I had my first baby, sweet red headed Hailey and my heart expanded and
grew in love. It was a new love for a
new baby and a new experience that I hadn’t known that I had needed. I had the new mom fear of “What if I didn’t
have enough love for another baby?”
Spencer came along. Chubby,
crying and loving. And my heart expanded
and grew in love. He was a wonderful and
trying baby but he brought so much love.
Then a third baby, Brooke, born 23 months after Spencer and I was a
little worried again. Because having three
kids in four years is trying on anyone and the heart does get worn, as does the
mind. But there was room. Dark haired, sweet and easy baby Brooke. And my heart expanded and grew in love. Then there was William, my fourth, born
during a huge transition and move to Iowa.
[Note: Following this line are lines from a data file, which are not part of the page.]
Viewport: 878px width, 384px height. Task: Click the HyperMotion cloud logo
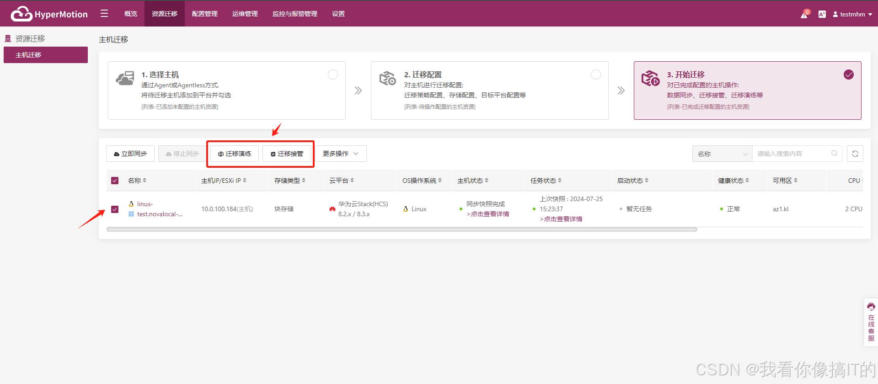click(x=21, y=14)
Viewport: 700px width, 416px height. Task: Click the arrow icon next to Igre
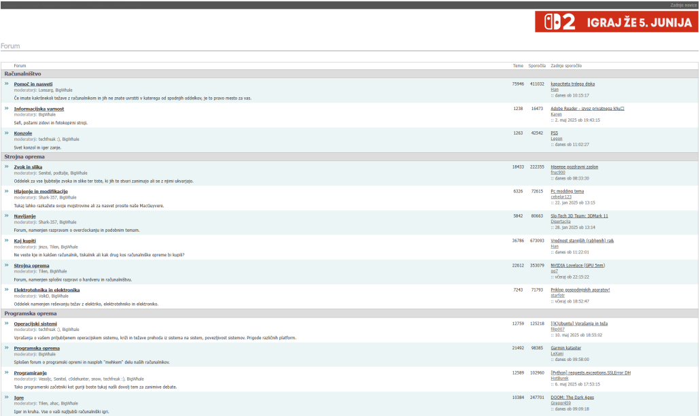[x=7, y=397]
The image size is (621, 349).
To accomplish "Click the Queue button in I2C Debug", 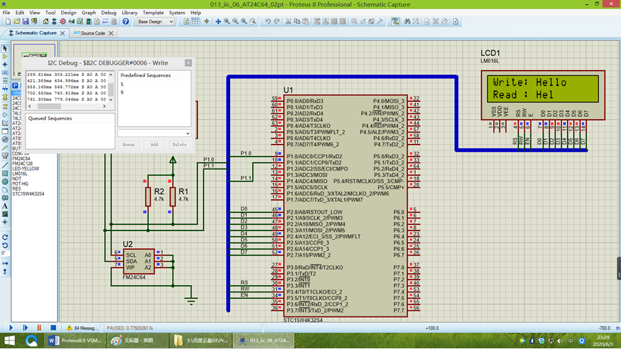I will click(x=129, y=145).
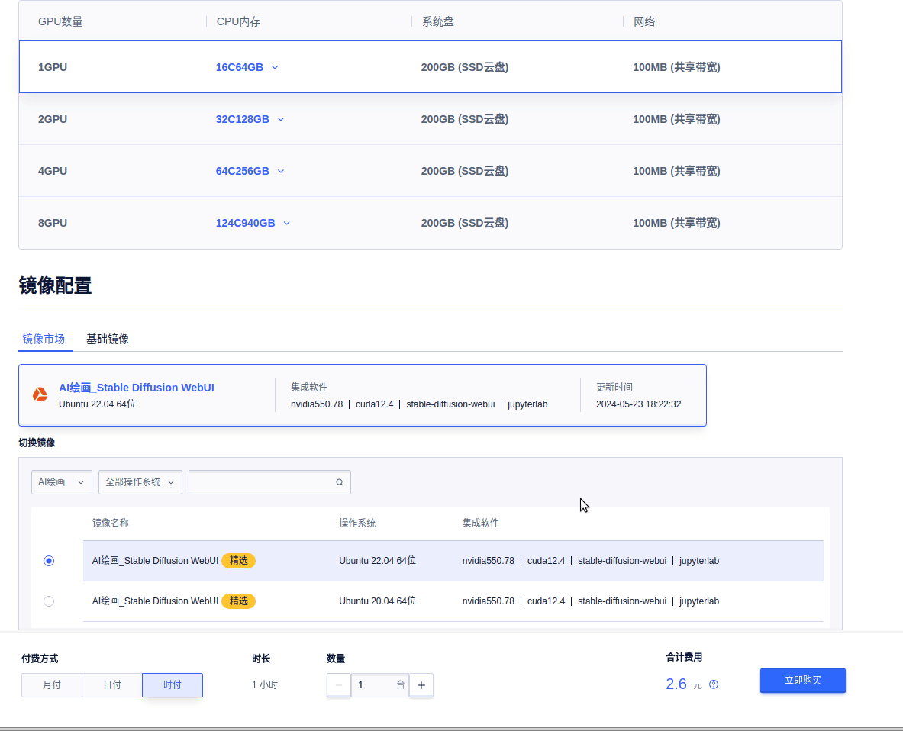The image size is (903, 731).
Task: Switch to the 镜像市场 tab
Action: pyautogui.click(x=45, y=339)
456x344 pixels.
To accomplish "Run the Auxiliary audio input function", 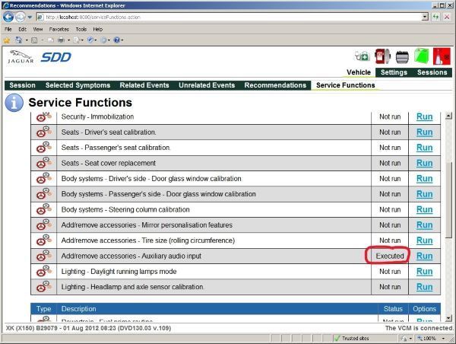I will tap(424, 256).
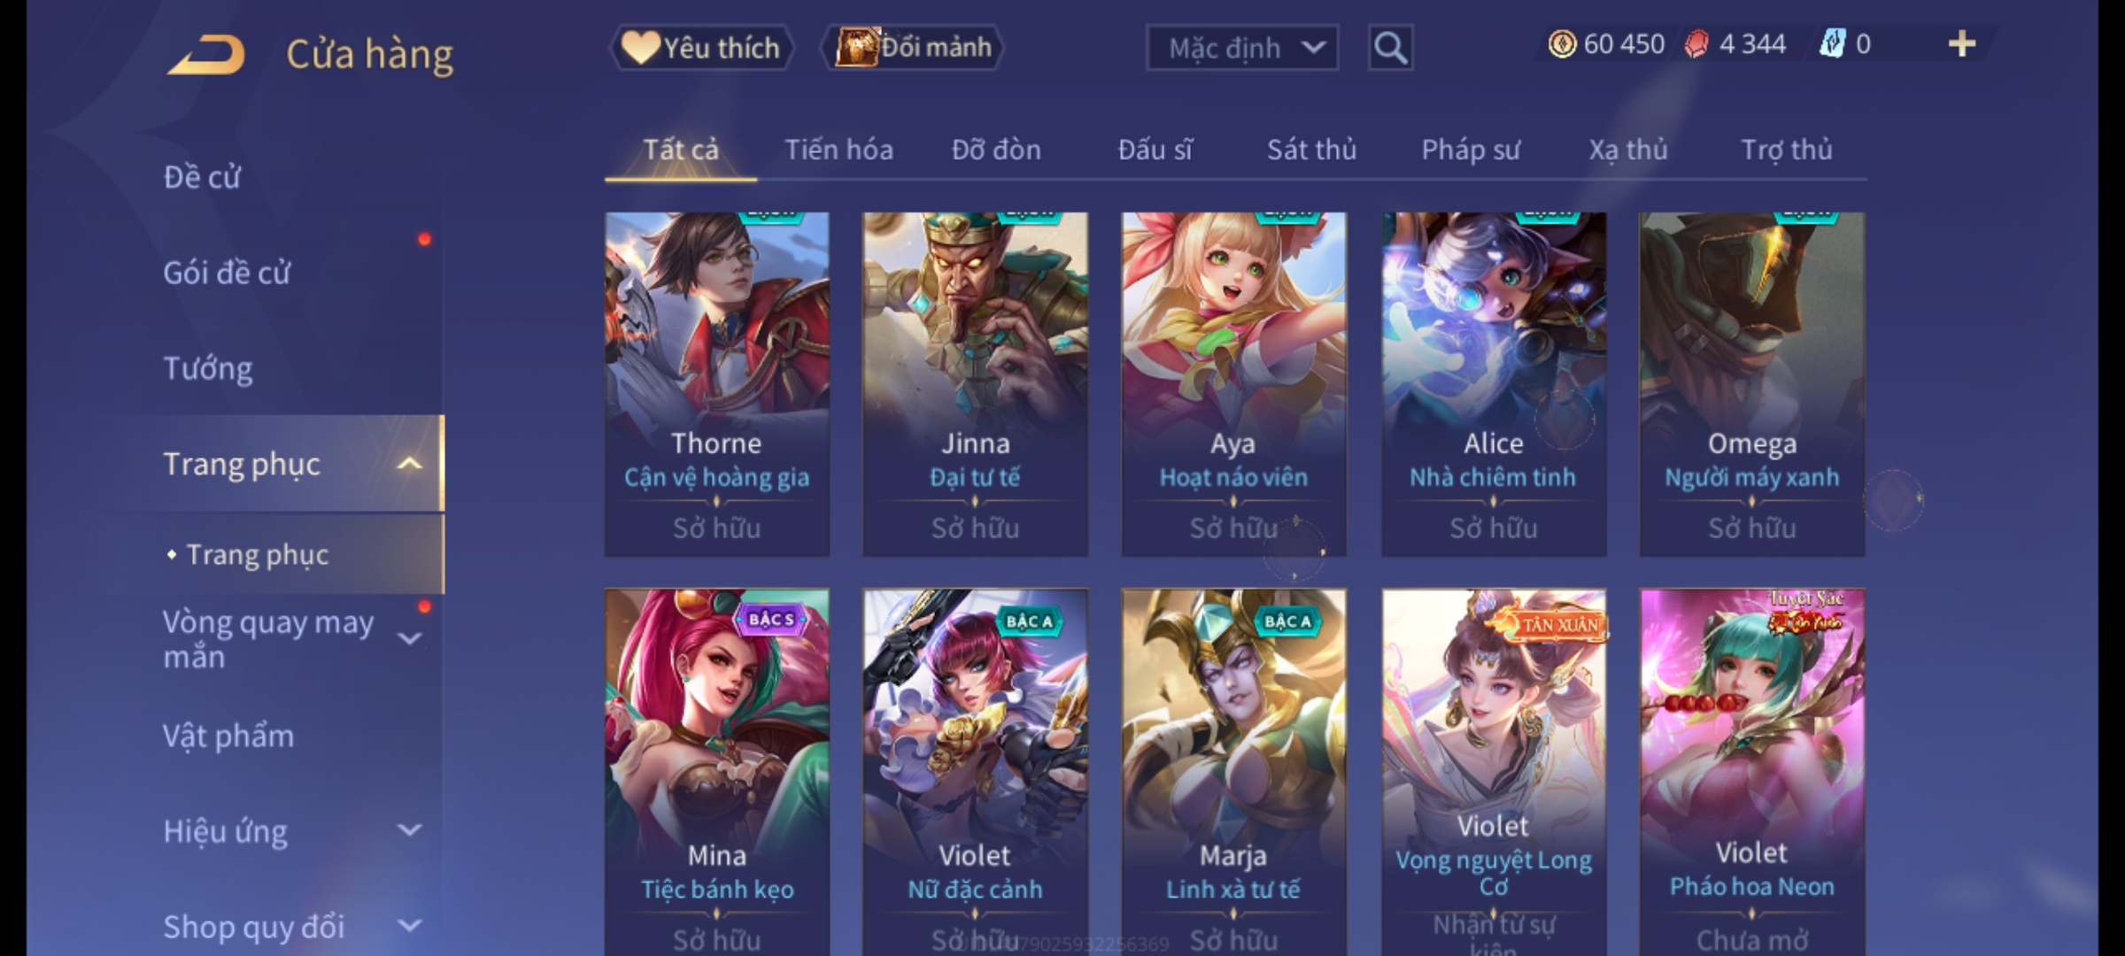Image resolution: width=2125 pixels, height=956 pixels.
Task: Tap the back arrow icon
Action: [206, 54]
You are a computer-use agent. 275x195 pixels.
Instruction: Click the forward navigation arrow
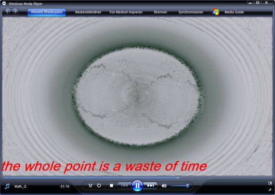point(15,11)
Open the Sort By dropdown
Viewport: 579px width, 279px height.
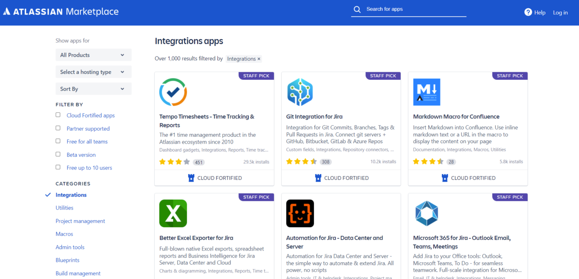(93, 88)
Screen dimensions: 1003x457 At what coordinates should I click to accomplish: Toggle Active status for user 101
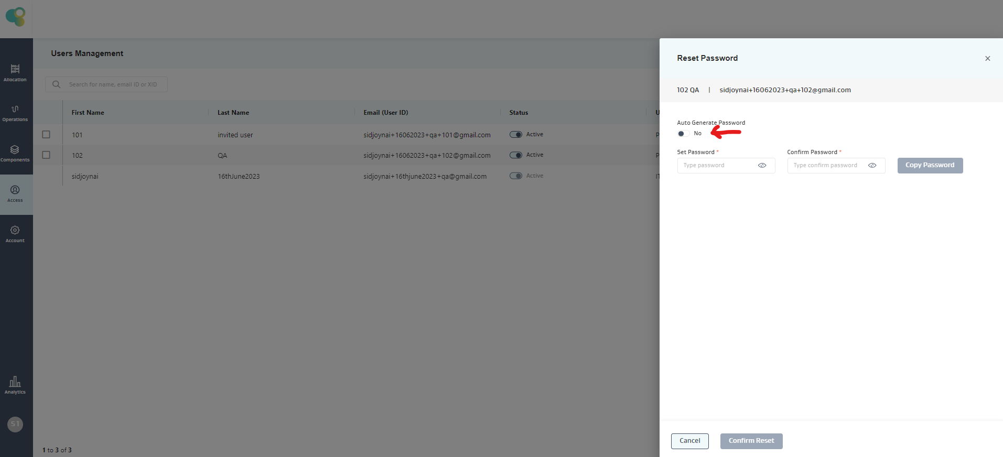pyautogui.click(x=516, y=135)
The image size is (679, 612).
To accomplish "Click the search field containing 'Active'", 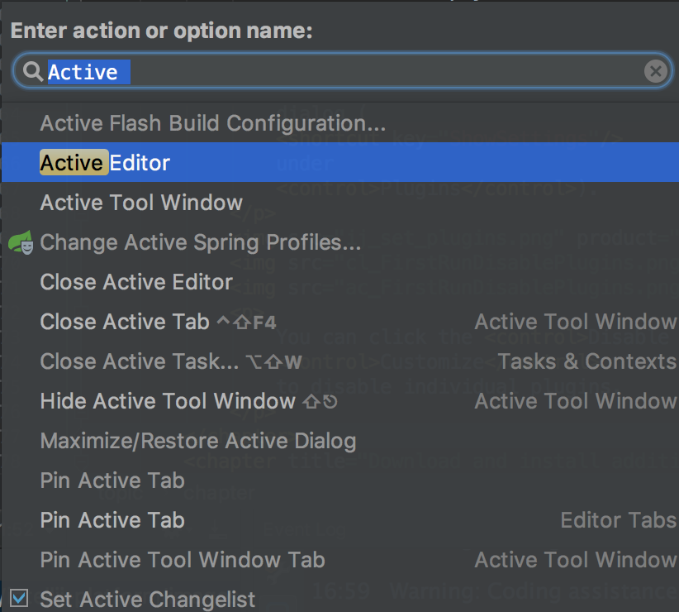I will point(330,72).
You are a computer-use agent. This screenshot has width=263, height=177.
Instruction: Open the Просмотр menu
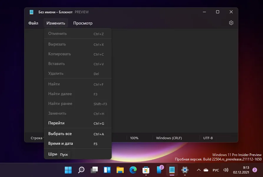(83, 23)
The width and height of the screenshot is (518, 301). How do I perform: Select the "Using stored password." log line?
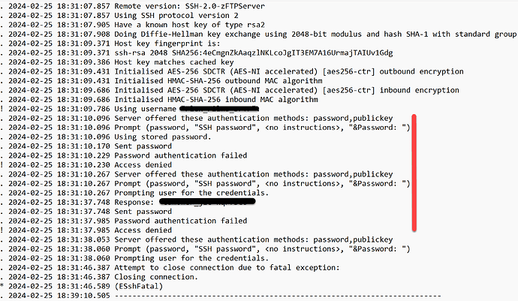106,137
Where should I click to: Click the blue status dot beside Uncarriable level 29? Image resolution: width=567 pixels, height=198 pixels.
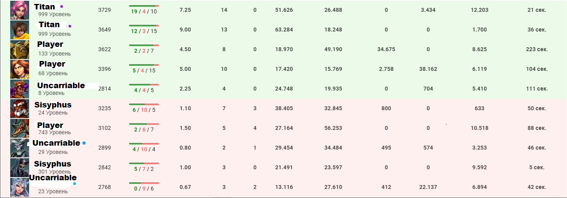pyautogui.click(x=84, y=143)
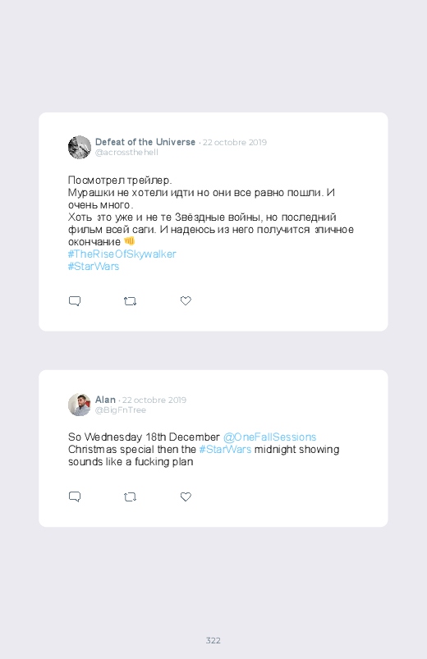The image size is (427, 659).
Task: Click the @acrossthehell handle
Action: 126,152
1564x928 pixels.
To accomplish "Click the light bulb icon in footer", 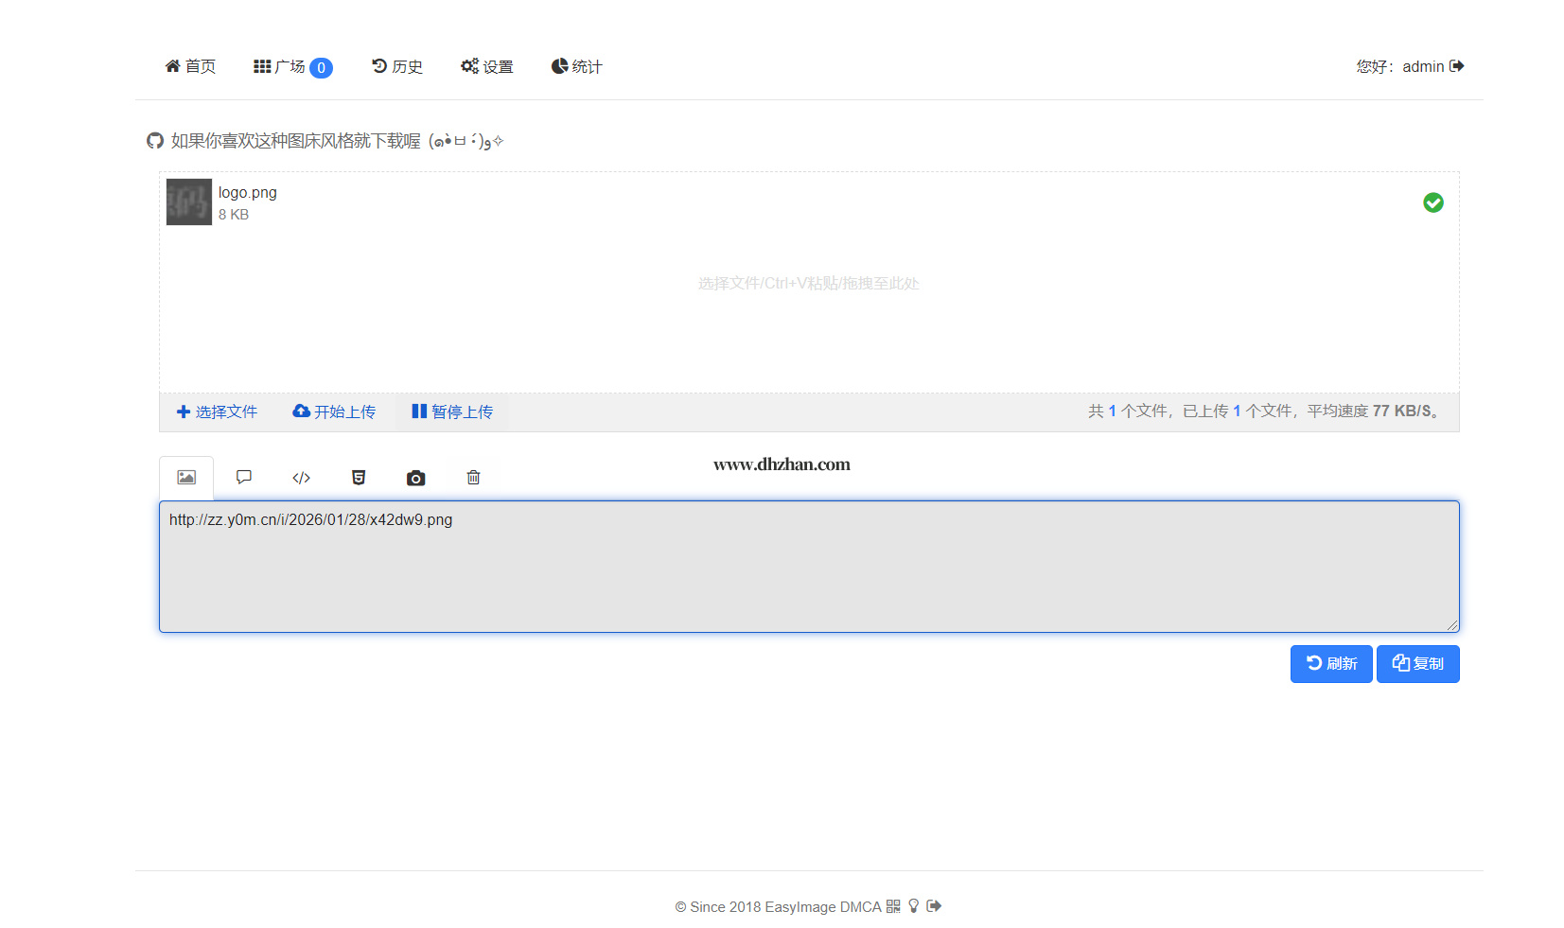I will 914,906.
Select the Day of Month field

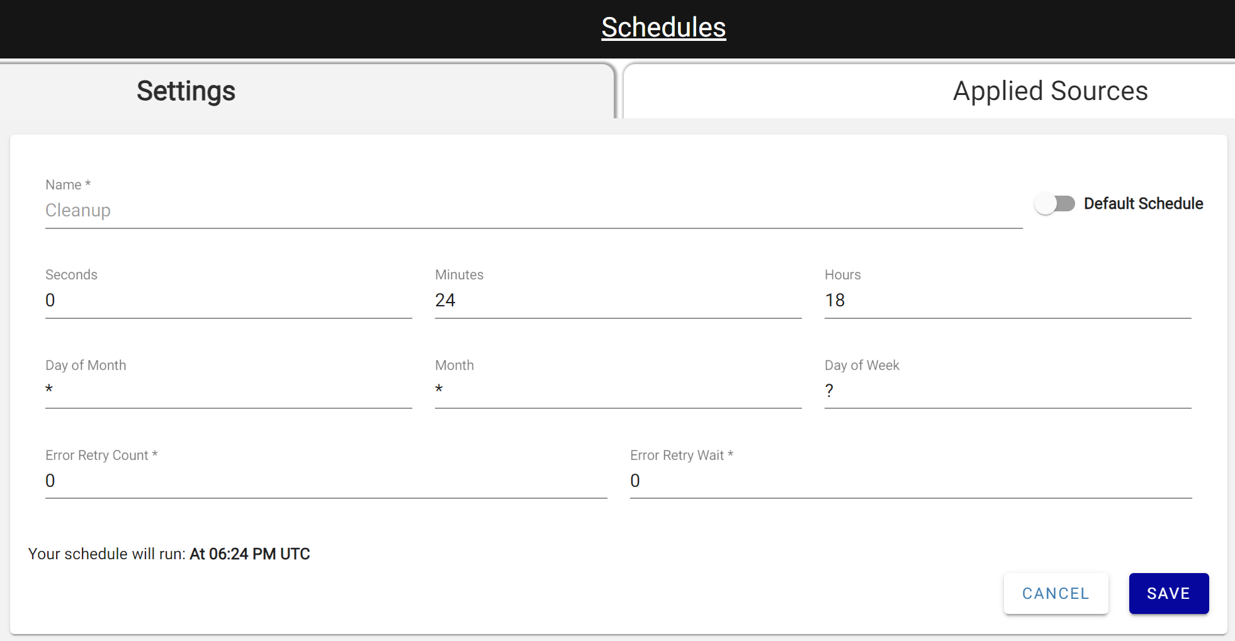pos(228,391)
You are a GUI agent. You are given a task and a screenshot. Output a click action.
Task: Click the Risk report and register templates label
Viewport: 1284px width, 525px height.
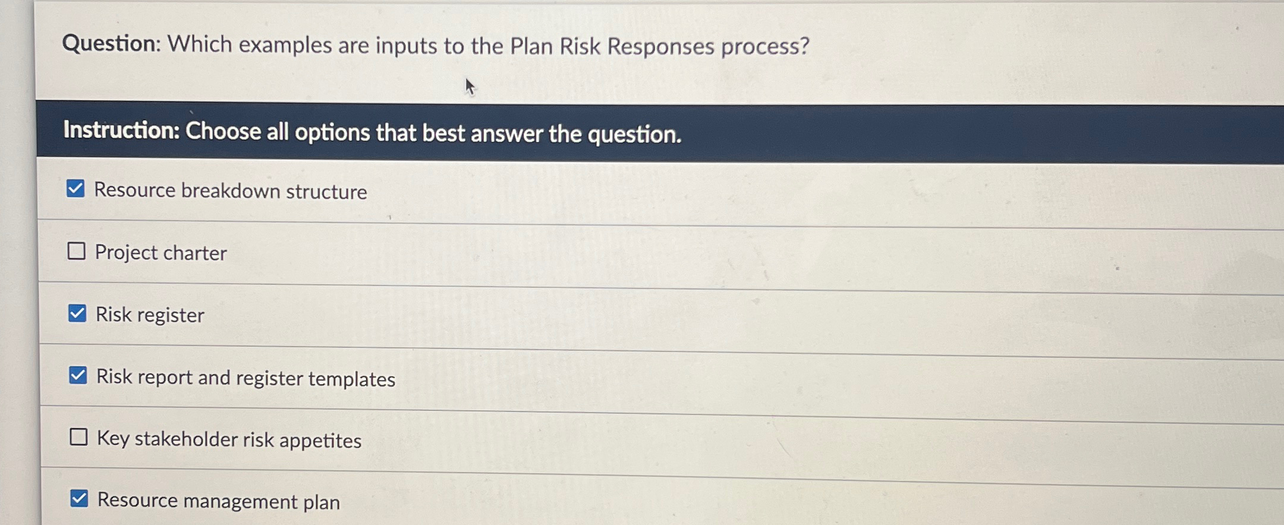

He was my peaceful, my loving baby.
My gift for enduring these trials.
And my heart expanded and grew in love. I no longer fear that my heart
will be too crowded to love any other children who come along. I no longer fear that I won’t have enough
room. A heart as an interesting way of
growing and expanding and stretching.
2 comments:
A nice little peek into your family while I was eating my peanut butter chicken and salad. It's amazing how you grow to love the additions, even though life is never the same again.
Oh I know those feelings! Children are proof that our hearts will just keep growing no matter how much we fill them. Thanks for your sweet encouraging words.